**Document text**
+===+

Ed. Note: Champions of Change is a weekly initiative to highlight Americans who are making an impact in their communities and helping our country rise to meet the many challenges of the 21st century.

Sandy Shugart

America’s community colleges are uniquely positioned to address the great fault line between those who will succeed in the new economy and those who will languish.  That fault line is access to excellent post-secondary education and training.  But the colleges, while succeeding in their access agenda for decades, have often failed to achieve the completion and graduation rates that would fulfill their promise to their students and the nation.

Recognizing this fact more than a decade ago, Valencia College, in greater Orlando, Florida, began to bore into the data on student learning and success and fashion systemic solutions to increase both.  After a decade of effort, graduation rates for college-ready and developmental students have doubled, gaps between students from different ethnic and socio-economic backgrounds have diminished, and the college is poised to achieve completion rates more typical of selective state universities and more than three times the rates of their peer colleges.  The college implemented a much more structured process of engaging students in their transition to college, a program known as LifeMap that is being emulated at many other colleges across the country.

+===+

[Stored items]

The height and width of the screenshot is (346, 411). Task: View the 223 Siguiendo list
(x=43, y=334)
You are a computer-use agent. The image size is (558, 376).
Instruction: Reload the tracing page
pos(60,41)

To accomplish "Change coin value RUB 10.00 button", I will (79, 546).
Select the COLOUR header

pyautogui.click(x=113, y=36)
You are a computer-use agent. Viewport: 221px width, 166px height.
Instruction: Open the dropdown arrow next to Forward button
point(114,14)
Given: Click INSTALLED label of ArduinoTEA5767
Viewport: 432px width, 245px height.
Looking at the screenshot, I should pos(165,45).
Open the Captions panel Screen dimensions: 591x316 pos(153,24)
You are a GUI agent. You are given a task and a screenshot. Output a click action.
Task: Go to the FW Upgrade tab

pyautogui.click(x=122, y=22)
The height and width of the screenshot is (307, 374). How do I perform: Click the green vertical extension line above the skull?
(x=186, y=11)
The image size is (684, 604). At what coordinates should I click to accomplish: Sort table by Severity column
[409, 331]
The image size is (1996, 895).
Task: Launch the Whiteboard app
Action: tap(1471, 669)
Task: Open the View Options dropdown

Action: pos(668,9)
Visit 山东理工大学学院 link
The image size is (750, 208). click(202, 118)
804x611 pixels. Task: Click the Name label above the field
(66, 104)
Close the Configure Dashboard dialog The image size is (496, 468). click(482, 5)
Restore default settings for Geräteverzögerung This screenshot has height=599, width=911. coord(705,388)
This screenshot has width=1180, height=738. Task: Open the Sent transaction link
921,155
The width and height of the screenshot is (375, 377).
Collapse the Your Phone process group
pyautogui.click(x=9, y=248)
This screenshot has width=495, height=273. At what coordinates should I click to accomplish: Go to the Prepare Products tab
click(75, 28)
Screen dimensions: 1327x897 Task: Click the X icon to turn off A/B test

+===+

**Problem to work on**
Retype the community college passage above word for word, starting at "Sandy Shugart" and ending at "and the nation.".

**Exercise response**
Sandy Shugart

America’s community colleges are uniquely positioned to address the great fault line between those who will succeed in the new economy and those who will languish.  That fault line is access to excellent post-secondary education and training.  But the colleges, while succeeding in their access agenda for decades, have often failed to achieve the completion and graduation rates that would fulfill their promise to their students and the nation.